Israeli lone soldiers – those who immigrated to lsrael without their families – had the chance to meet with the former captive IDF soldier Gilad Shalit last week.
The 50 young soldiers, who hail from countries across the world including the USA, Canada, Australia, Spain, Costa Rica, South Africa, France, Norway, Mexico, Argentina, and Brazil, are serving in various units in the Israeli army.
- Gilad Shalit speaks of Hamas captivity
- Behind the scenes of the Shalit deal
- 'No red lines crossed in Shalit deal'
Shalit told the soldiers, who serve in the Paratroopers, Intelligence, Infantry and Communications units, that he admired them for their contribution to Israel.
Shalit supports lone soldiers (Photo: Sasson Tiram)
“Your decision to leave your families and friends and to make aliyah on your own and join the army is truly courageous and admirable,” said Shalit during a special Nefesh B’Nefesh and Friends of the IDF (FIDF) event held in the Nefesh B’Nefesh offices in Jerusalem this past Thursday.
During the meeting, the soldiers spoke with Shalit and played pool and ping pong with him. One of the soldiers, who made aliyah from South Africa, brought a t-shirt she wore a few years ago during one of the "Free Gilad Shalit" demonstrations back home. The t-shirt came full circle when Shalit signed it for her in her new homeland.
Shirt worn at "Free Gilad" demonstration (Photo: Sasson Tiram)
Shalit expressed his support for the lone soldiers, saying: “Although you are far from your own families, you are not alone – we are all one family and are here to support you and make you feel most welcome as Israeli citizens."
Gilad Shalit was held for five years in the Gaza Strip, after he was captured by Hamas terrorists on the Gaza border in June 2006 when was 19 years old. Shalit was released in October 2011 and gave his first full televised interview one year later to Israel’s Channel 10, where he detailed his life in captivity and the aftermath of his release.
“It’s difficult coming back to normal life,” Shalit related in the television documentary. “It’s difficult socially. People have changed, have grown up, you feel as if you were left behind.”

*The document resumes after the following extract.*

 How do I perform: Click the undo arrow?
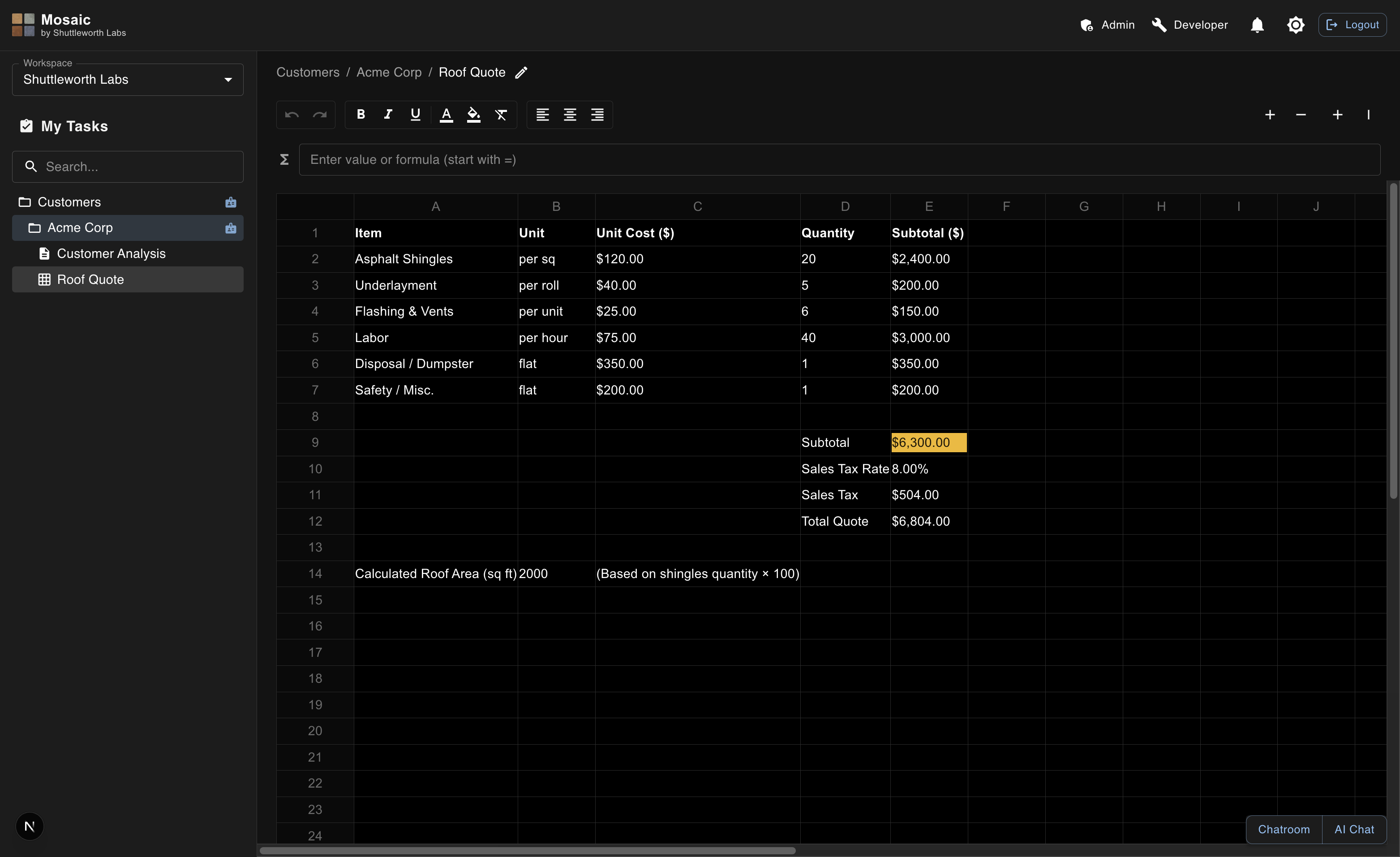pos(292,115)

Shalit explained that he always tried to remain optimistic and maintain a schedule, keeping track of the dates. In order to the pass the time, he would play basketball with a pair of socks and a trash can, draw maps of his town and write down lists of his favorite sports teams and people he knew. Shalit was allowed to watch sports from time to time on TV. "As a sports fan, I drew so much strength from it. Sport is an international language and it helped create a better atmosphere with the captors. It was something I could discuss with them."